Cela étant la création d'une nouvelle collectivité n'est pas une simple question technique. Elle doit aussi permettre de conforter Mayotte dans la République.

La mise en place d'un état-civil stable est la garantie du respect des droits de chacun. Un travail important a été réalisé par la commission de révision de l'état-civil. Beaucoup reste à faire, je ne le nie pas. A l’évidence, la commission doit mener ses travaux plus rapidement et de façon plus efficace. Son fonctionnement sera donc aménagé et amélioré. Je travaille avec le garde des sceaux pour mettre en place les éléments et les procédures nécessaires.

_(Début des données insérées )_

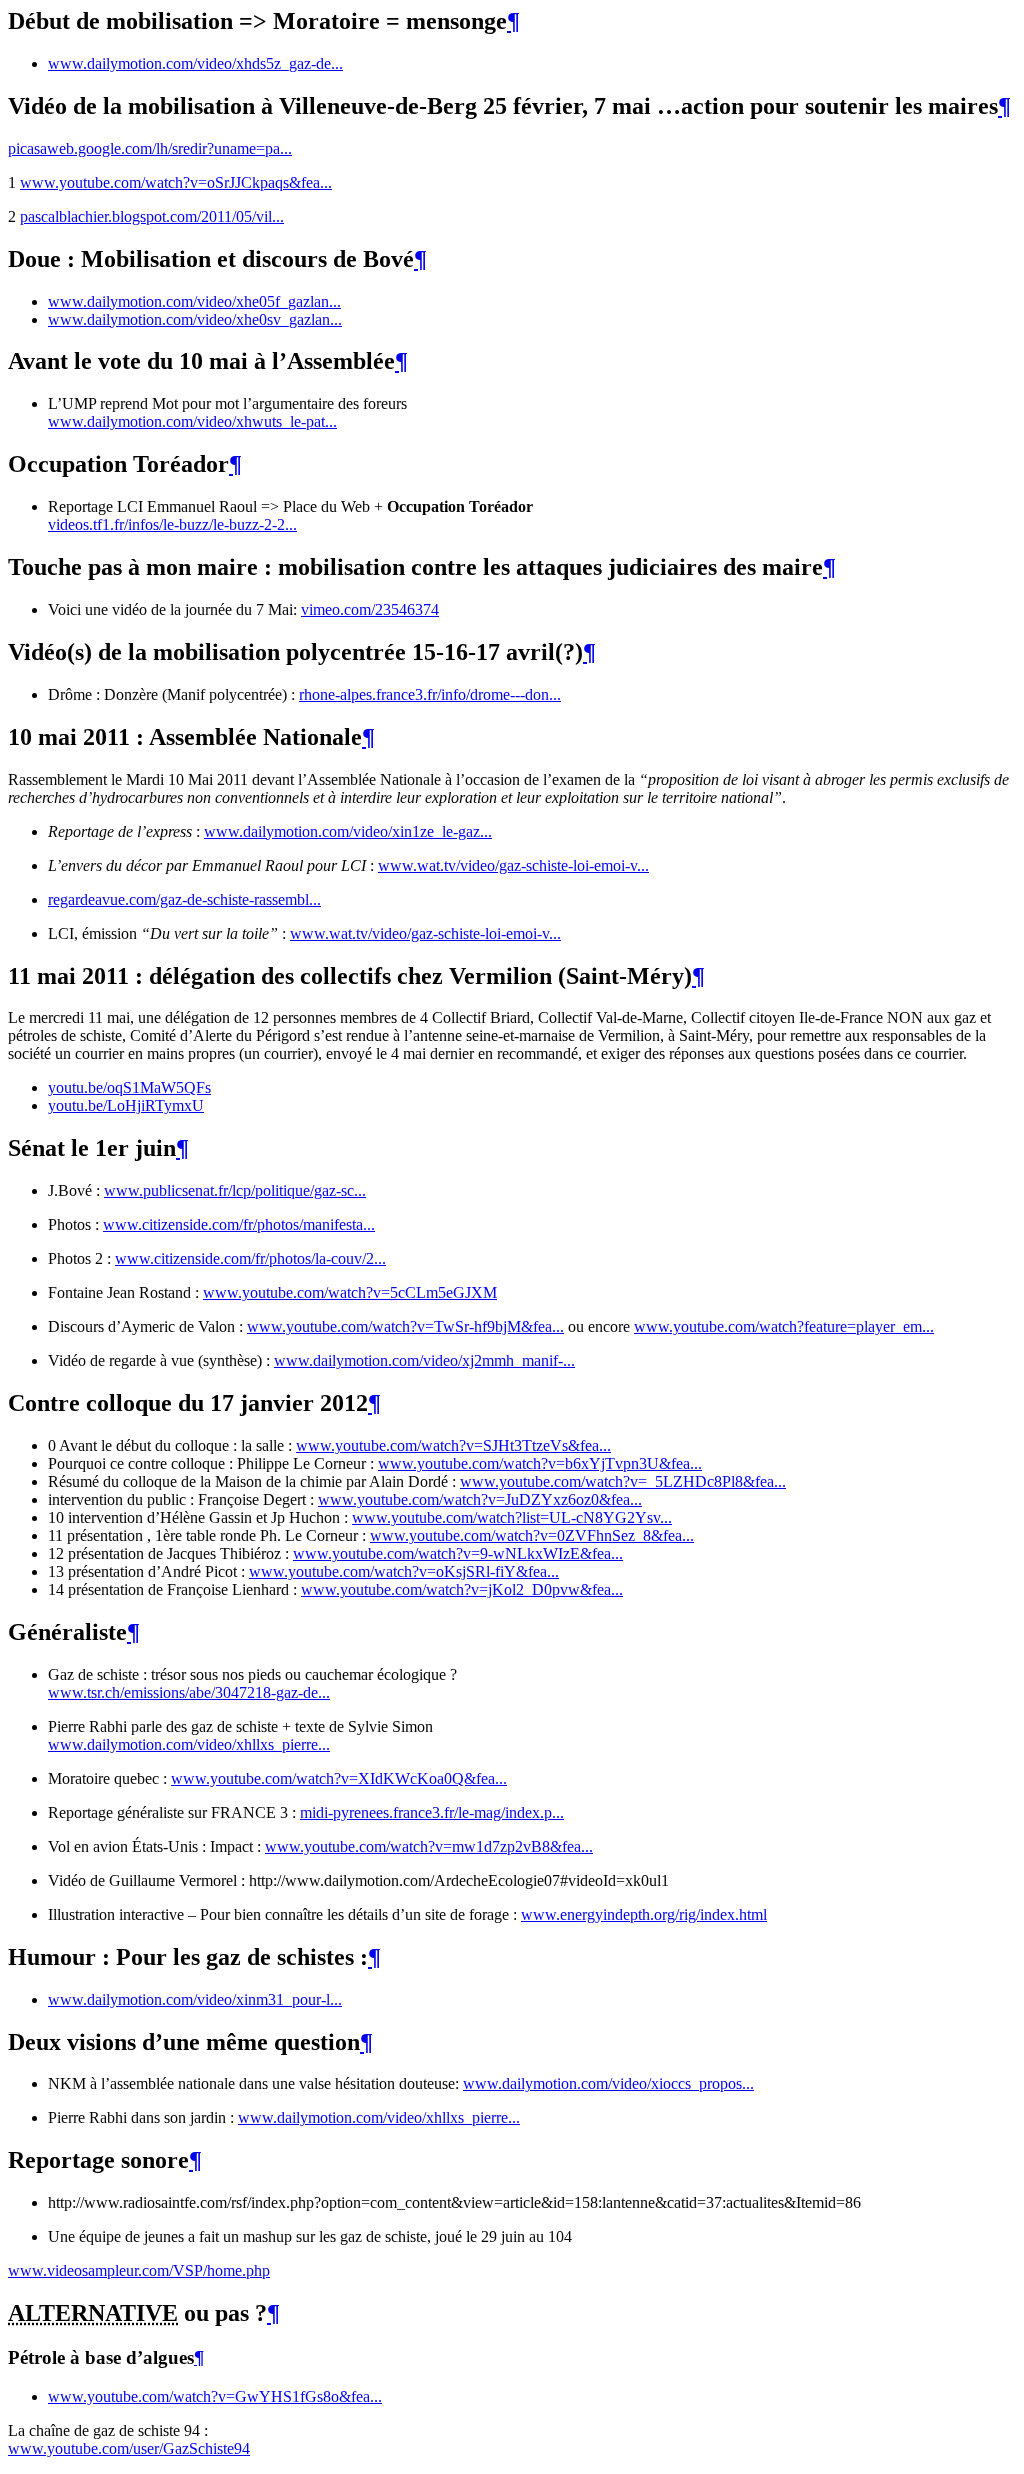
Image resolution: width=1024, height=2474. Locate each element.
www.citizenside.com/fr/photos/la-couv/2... (250, 1258)
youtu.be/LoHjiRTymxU (126, 1105)
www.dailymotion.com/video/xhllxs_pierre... (189, 1744)
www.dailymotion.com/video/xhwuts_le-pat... (192, 421)
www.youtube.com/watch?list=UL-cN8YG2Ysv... (512, 1517)
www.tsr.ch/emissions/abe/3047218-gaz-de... (189, 1692)
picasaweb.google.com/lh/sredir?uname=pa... (150, 148)
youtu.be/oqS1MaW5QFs (129, 1087)
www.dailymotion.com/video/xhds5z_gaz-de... (195, 63)
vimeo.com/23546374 (370, 609)
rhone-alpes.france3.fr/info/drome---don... (430, 694)
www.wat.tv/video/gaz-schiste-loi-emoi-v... (513, 865)
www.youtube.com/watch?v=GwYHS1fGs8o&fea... (215, 2396)
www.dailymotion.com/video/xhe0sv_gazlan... (195, 319)
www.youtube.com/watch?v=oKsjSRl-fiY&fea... (404, 1571)
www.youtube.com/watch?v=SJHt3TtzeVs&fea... (453, 1445)
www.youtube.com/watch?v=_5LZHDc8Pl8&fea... (623, 1481)
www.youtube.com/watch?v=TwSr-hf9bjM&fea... (405, 1326)
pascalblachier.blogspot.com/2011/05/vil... (152, 216)
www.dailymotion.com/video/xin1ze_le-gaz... (348, 831)
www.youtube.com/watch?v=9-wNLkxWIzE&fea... (458, 1553)
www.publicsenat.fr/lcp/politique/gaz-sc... (235, 1190)
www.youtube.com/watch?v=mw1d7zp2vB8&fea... (429, 1846)
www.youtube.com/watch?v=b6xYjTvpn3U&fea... (540, 1463)
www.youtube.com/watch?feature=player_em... (784, 1326)
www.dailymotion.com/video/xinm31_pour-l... (195, 1999)
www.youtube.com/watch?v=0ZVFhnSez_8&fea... (532, 1535)
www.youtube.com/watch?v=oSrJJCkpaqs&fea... (176, 182)
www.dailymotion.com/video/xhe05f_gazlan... (194, 301)
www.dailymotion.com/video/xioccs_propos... (608, 2083)
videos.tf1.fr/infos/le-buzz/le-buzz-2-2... (172, 524)
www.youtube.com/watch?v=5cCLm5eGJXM (350, 1292)
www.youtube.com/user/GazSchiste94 (129, 2448)
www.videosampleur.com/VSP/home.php (139, 2270)
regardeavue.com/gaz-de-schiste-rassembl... (184, 899)
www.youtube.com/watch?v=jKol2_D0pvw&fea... (462, 1589)
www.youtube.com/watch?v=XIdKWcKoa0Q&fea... (339, 1778)
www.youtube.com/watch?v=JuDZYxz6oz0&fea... (480, 1499)
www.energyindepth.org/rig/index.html (644, 1914)
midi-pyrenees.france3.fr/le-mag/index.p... (432, 1812)
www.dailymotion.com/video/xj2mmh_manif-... (424, 1360)
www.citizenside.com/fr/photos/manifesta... (239, 1224)
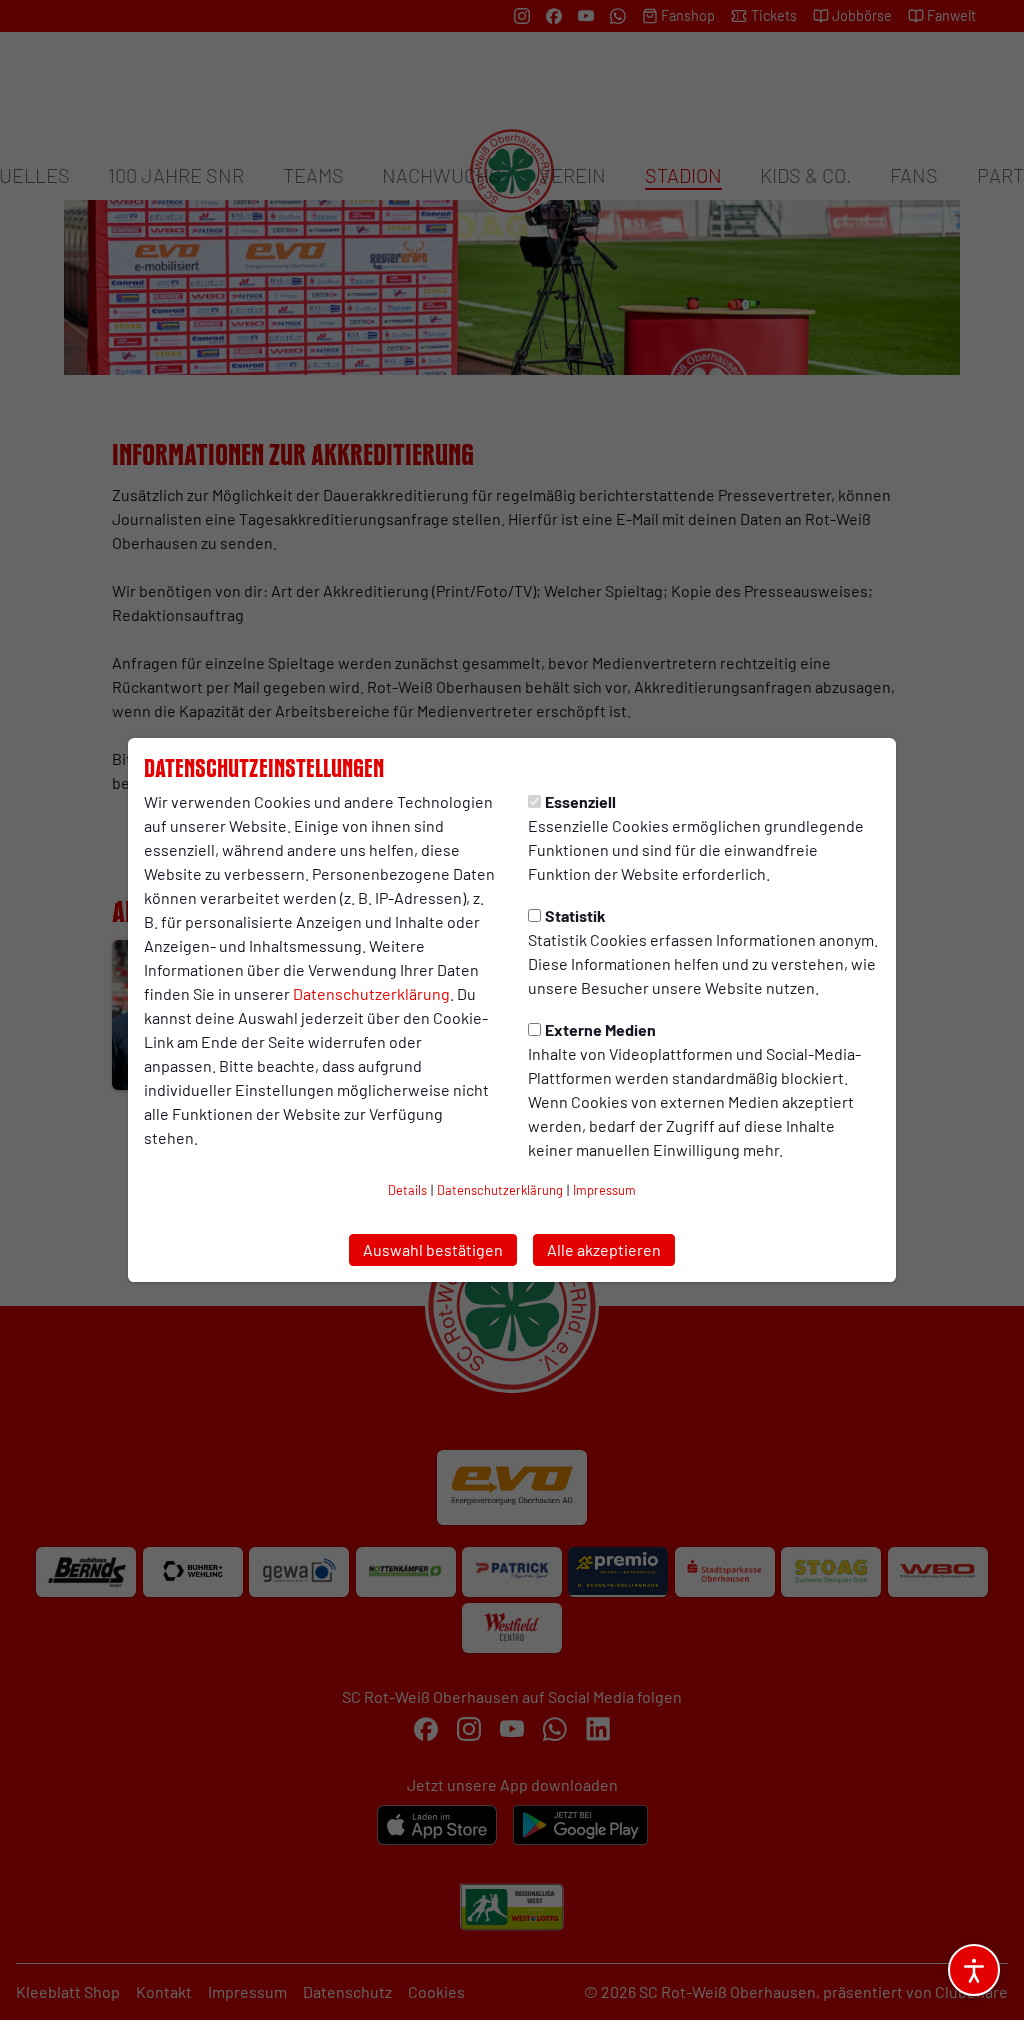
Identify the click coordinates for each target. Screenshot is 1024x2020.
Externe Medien (600, 1029)
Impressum (604, 1190)
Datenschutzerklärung (371, 993)
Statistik (575, 915)
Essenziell (580, 801)
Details (407, 1190)
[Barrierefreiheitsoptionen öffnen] (974, 1970)
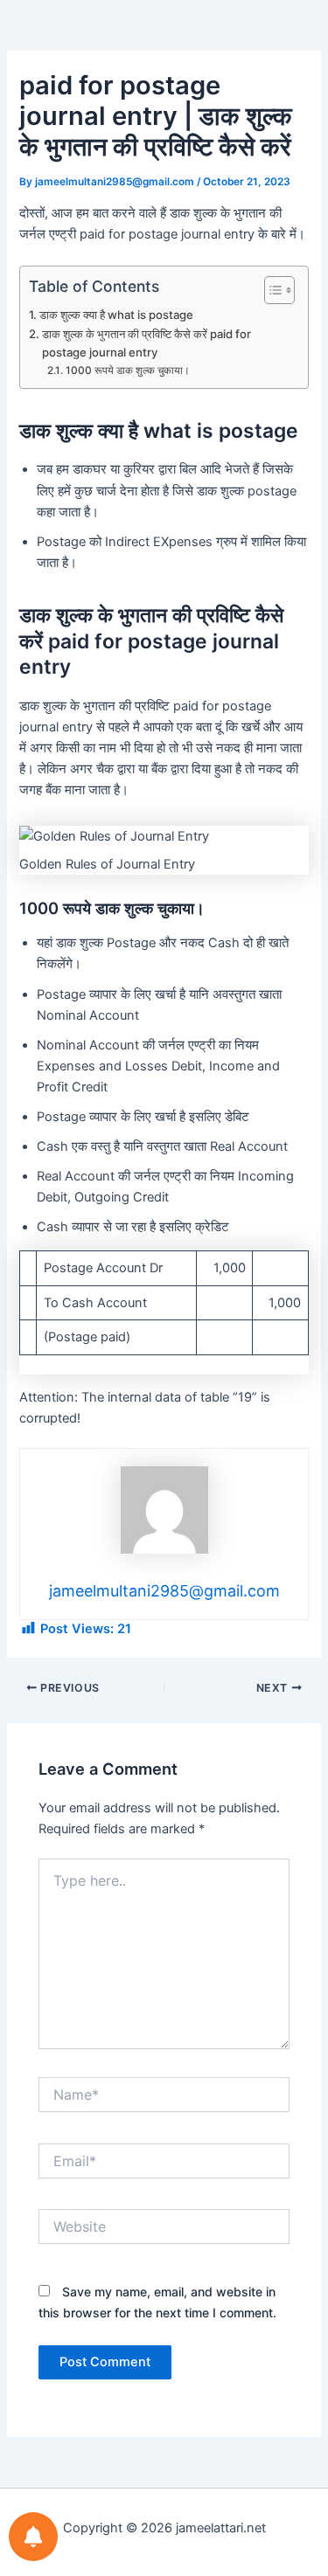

Conforter Mayotte dans la République, c'est aussi réaffirmer que s’y appliquent les principes qui fondent notre pacte républicain, à commencer par l'égalité entre les hommes et les femmes, qui devra être pleinement respectée. Pour connaître un peu Mayotte, je sais qu’il y a le droit et qu’il y a la pratique. Depuis fort longtemps, les femmes jouent un grand rôle dans la société mahoraise.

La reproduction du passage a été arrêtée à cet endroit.